Methods: Patients who were ≥ 5 years of age who were infected with ceftazidime-susceptible Pseudomonas aeruginosa were stratified by lung function and randomized to treatment with meropenem/tobramycin or ceftazidime/tobramycin. Patients infected with Burkholderia cepacia complex or ceftazidime-resistant P aeruginosa were assigned to receive open-label meropenem/tobramycin. Clinical response was assessed by spirometry to determine the change in percent predicted FEV1 and by a clinical acute change score (ACS).

Results: One hundred two patients were randomized to meropenem/tobramycin (n = 50) or ceftazidime/tobramycin (n = 52). Nineteen patients received open-label meropenem/tobramycin. FEV1 was improved at the end of treatment (EOT) with meropenem/tobramycin (mean [± SD] increase, 38.8 ± 52.3%) and with ceftazidime/tobramycin (mean increase, 29.4 ± 35.1%; p < 0.0001 vs baseline values). The proportion of patients with ≥ 15% relative increase from baseline FEV1 (satisfactory response) at day 7 was 62% for the meropenem/tobramycin group and 44% for the ceftazidime/tobramycin group (p = 0.04). The median time to FEV1 response was 4 days for meropenem/tobramycin therapy vs 6 days for ceftazidime/tobramycin therapy. Similarly, FEV1 improved in the open-label group (mean increase, 12.5 ± 25.7%; p = 0.05). ACS improved in all three groups at EOT (p < 0.0001 vs baseline values).

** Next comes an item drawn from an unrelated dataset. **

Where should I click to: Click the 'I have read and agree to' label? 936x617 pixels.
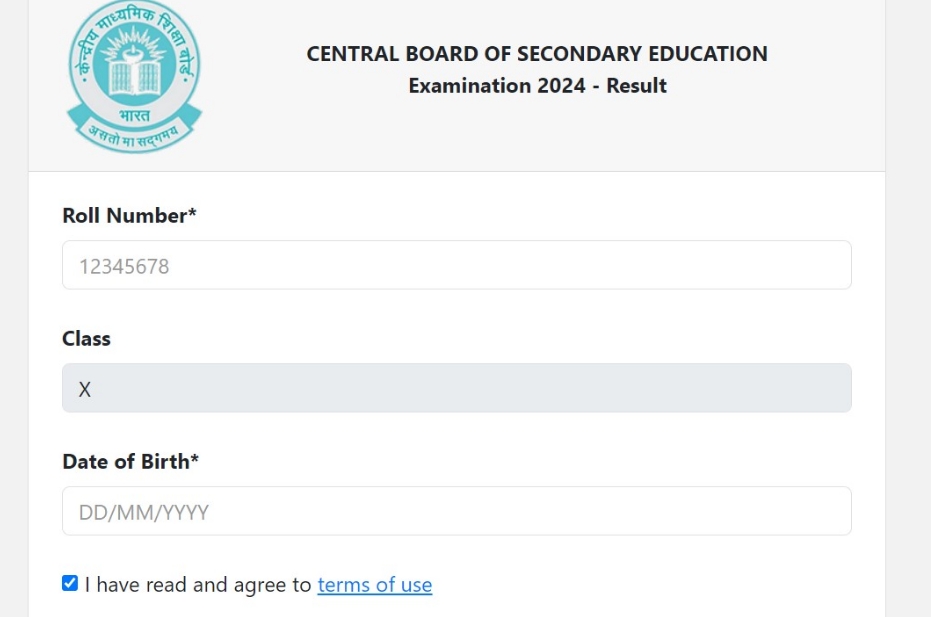point(198,585)
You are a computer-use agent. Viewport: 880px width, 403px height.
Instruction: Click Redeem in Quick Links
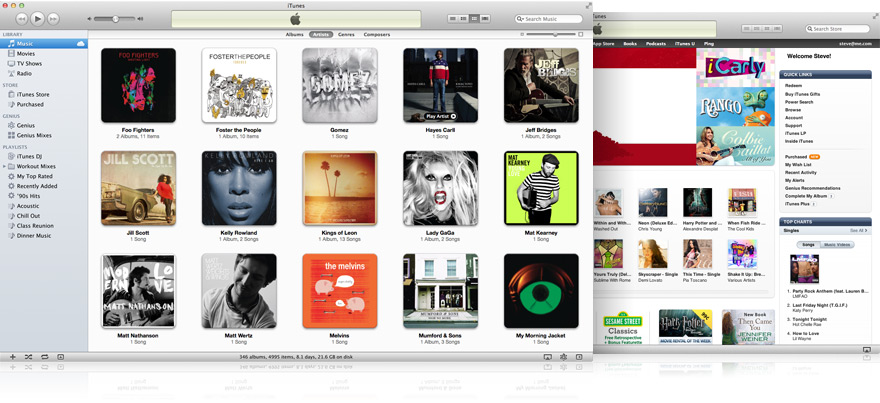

Conclusions: Therapy with both meropenem/tobramycin and ceftazidime/tobramycin improved pulmonary and clinical status and reduced sputum bacterial burden in CF patients with APEs. A larger proportion of patients receiving meropenem/tobramycin therapy demonstrated a satisfactory FEV1 response at day 7. Resistant P aeruginosa emerged infrequently during treatment with both regimens.